■ Texte extrait:
********************

La base même de l'enseignement est parfois peu compatible avec une formation à distance. L'EMBA offert par l'Université McGill et HEC Montréal est fondé sur l'expérience et l'apprentissage par les autres. «Les cours sont donnés en classe, en face à face, car la force du modèle vient de l'échange d'expériences entre les participants. Cela leur permet de tester des idées et des théories liées à leurs propres réalités et en temps réel», dit Marianne Vandenbosch, codirectrice du programme.
Dimension collective de l'apprentissage
Quels que soient les programmes, «il y a une dimension collective à l'apprentissage que ne permettent pas les formules entièrement en ligne ou les MOOC», ajoute Louis Hébert, directeur du programme de MBA de HEC Montréal. Il reconnaît cependant que les offres de formules originales sont un aiguillon utile pour faire évoluer les programmes.
Tout de même, le MBA est reconnu pour être difficile. Le cadre inhérent à un parcours traditionnel ainsi que les rencontres régulières avec les enseignants et les autres candidats sont souvent nécessaires pour maintenir la motivation.
Stéphane Plante, propriétaire de plusieurs pharmacies à Rimouski, a fait son MBA au campus de l'Université du Québec à Rimouski. Si le MBA n'avait pas été accessible sur place, il aurait peut-être essayé une formule en ligne. Mais il n'est pas convaincu. «Une formation à distance demande qu'on soit très discipliné pour se remettre à la tâche après avoir terminé sa journée de travail et s'être occupé des enfants le soir. Quand il n'y a pas de rencontres fréquentes pour maintenir l'ambiance de travail et l'intérêt, ça doit être plus difficile», juge-t-il.

********************

■ Extraits des données:
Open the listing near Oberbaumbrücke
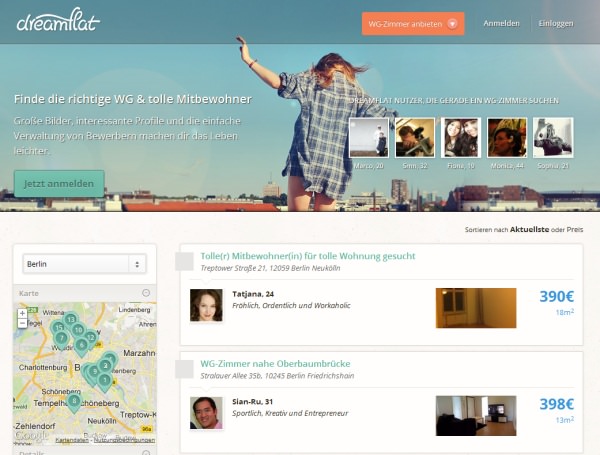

********************

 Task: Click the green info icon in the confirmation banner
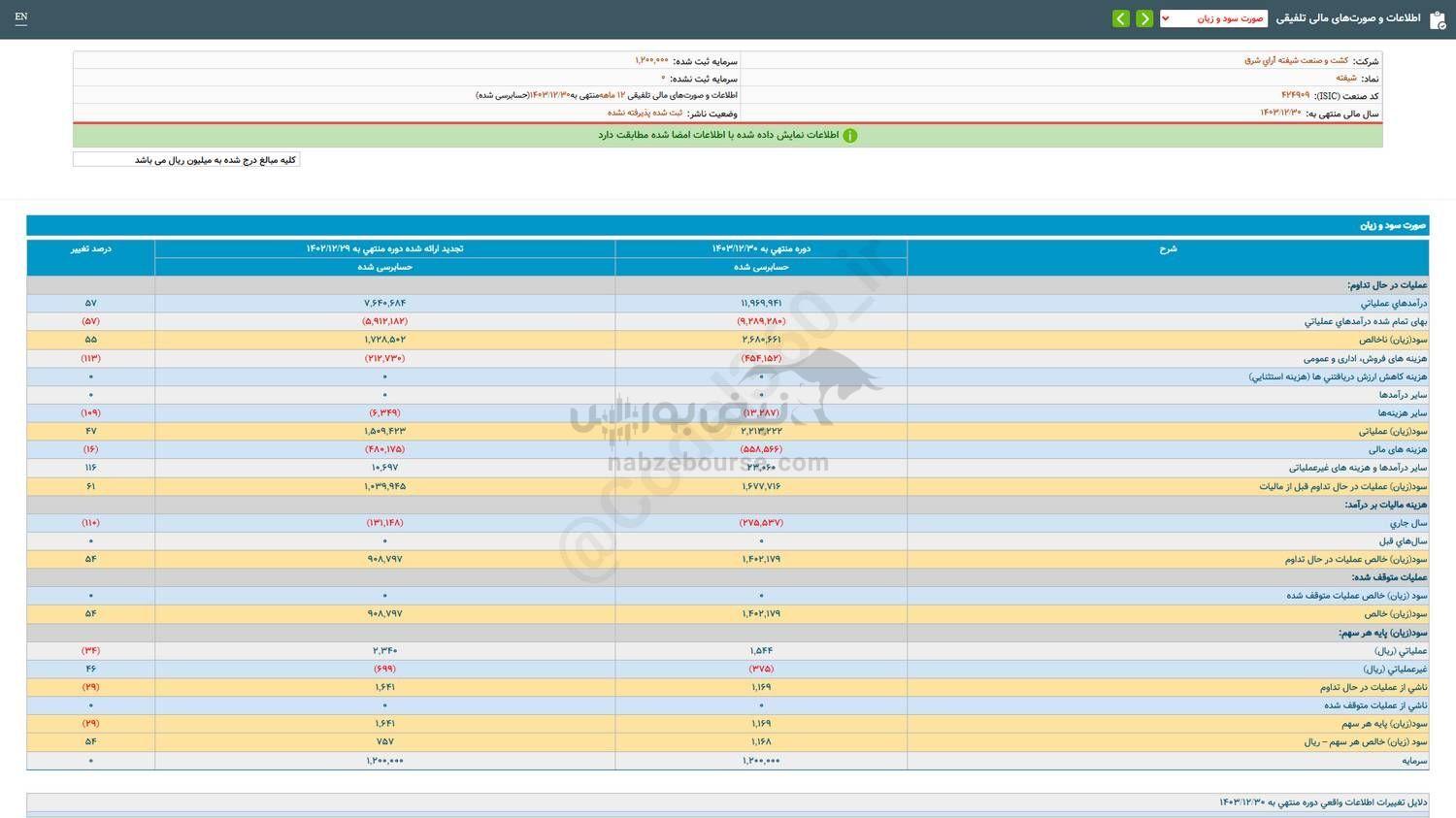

********************

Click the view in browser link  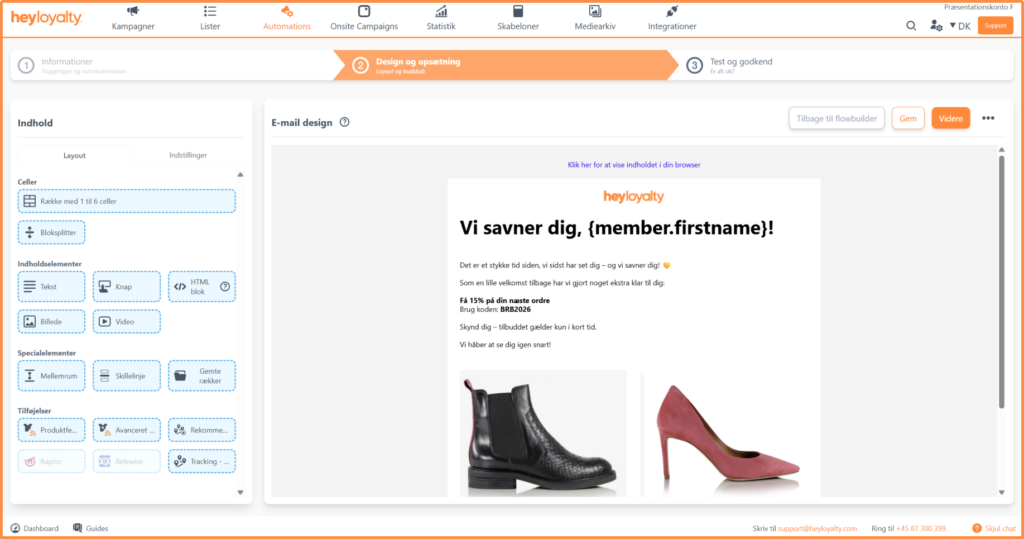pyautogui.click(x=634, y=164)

********************

■ Liste des tâches:
[1] D'après le texte sur le MBA, qui est codirectrice de l'EMBA offert par l'Université McGill et HEC Montréal ?
[2] Poursuivez, s'il vous plaît, le texte sur le MBA à partir de l'endroit où il s'arrête.
Les données ne jouent aucun rôle dans ce travail.

■ Réponses attendues:
[1] Marianne Vandenbosch.

[2]
Régler le problème des distances
L'intérêt pour les formules en ligne existe bel et bien : les responsables de programmes MBA reçoivent régulièrement des demandes en ce sens. «Il y a une tendance globale du marché pour aller vers ce genre de formules, constate Guy Cucumel. Mais je le vois comme un créneau complémentaire. Je ne pense pas qu'il se substituera au présentiel.»
Les avantages, notamment en région, sont évidents. «Cela pourrait régler le problème des distances, surtout en hiver, lorsqu'il n'est pas toujours facile de se déplacer», reconnaît Ahmed Marhfor, responsable du MBA à l'Université du Québec en Abitibi-Témiscamingue. L'Université n'offre pour l'instant que des cours en présentiel à Val-d'Or et à Rouyn-Noranda pour réduire les déplacements des candidats. Aucun cours n'est dispensé à Amos, faute d'un nombre suffisant de candidats. Reste à convaincre le corps enseignant des bienfaits des formules à distance et de s'adapter aux nouvelles technologies.